Mais voici d’autres ennemis autrement répandus et terribles, je veux dire les menus sauriens et les batraciens. Les uns et les autres, aux abords des premiers froids, sont pris d’une fringale formidable, comme en prévoyance de leur jeûne hivernal. Pour bien supporter le demi-sommeil dans les fissures des vieux murs, dans les gîtes souterrains, sous les mousses silvestres et dans la vase des marécages, se bien garnir la panse semble une mesure de précaution excellente, un remède préventif dont leur petite santé se trouvera très bien, quand les premières chaleurs les réveilleront. Alors, ils oublient cet éclectisme alimentaire, cette gourmandise raffinée qu’il est si facile d’observer chez un lézard vert tenu en cage ou chez une rainette logée dans un bocal. Tout leur est bon. Et c’est justement l’époque où les Grillons, dont la croissance n’est pas terminée encore, errent un peu partout en grand nombre, tendres et alléchants comme des poulets de grain le sont pour les fines gueules de notre race !

Le lézard vert, prudemment embusqué aux abords de son trou, sous les haies, n’a pas besoin de se déranger, car Grillonne, nous le savons, recherche volontiers les abords des haies pour y déposer sa ponte. Le lézard gris, plus agile et plus téméraire, n’hésite pas à pratiquer la chasse à courre loin des murailles et des tas de pierres, où il se gîte au hasard ; et je vous assure que l’infortuné Grillon, en dépit de ses bonds, est vite rattrapé par ce lévrier féroce. Heureux encore que le lézard chasse à vue et ait encore moins de flair qu’un lévrier ! Si Grillon parvient à se dissimuler sous une feuille ou dans un repli du sol, le petit monstre s’arrête, décontenancé, et se résigne assez vite à rentrer bredouille.

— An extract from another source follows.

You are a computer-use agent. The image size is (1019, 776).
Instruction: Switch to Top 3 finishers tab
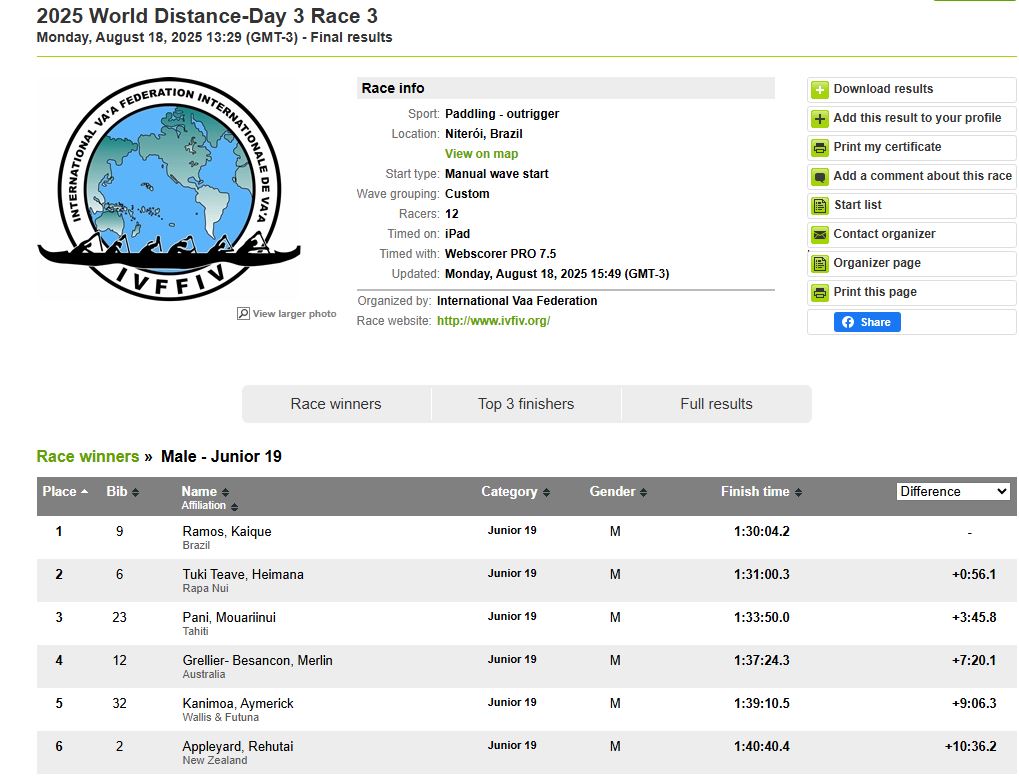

La grenouille des mares est moins funeste à notre personnage, qui ne se hasarde sous aucun prétexte dans les endroits humides et qui les fuit avec une visible horreur, quand on lui joue le mauvais tour de l’y transporter. Mais il en va autrement avec la grenouille brune des forêts, la petite grenouille aux yeux merveilleux, pareils à des topazes brûlées suspendues à deux rubans couleur jonquille ; car c’est justement sur les terrains forestiers où les jeunes Grillons abondent et vagabondent que la grenouille brune accomplit les dernières chasses de la saison ; et l’on sait qu’elle veut beaucoup de cadavres au tableau, quand vient l’automne… Grillon doit se méfier grandement aussi de la verte rainette, qui sait descendre des arbres en toutes saisons et qui, avant d’aller s’enterrer sous la mousse pour l’hiver, se promène sur le gazon des jardins et l’herbe des prés où sa couleur la dissimule à ses propres ennemis, mais où justement Grillon est en train d’errer, lui aussi, à la recherche d’un bon emplacement pour son gîte.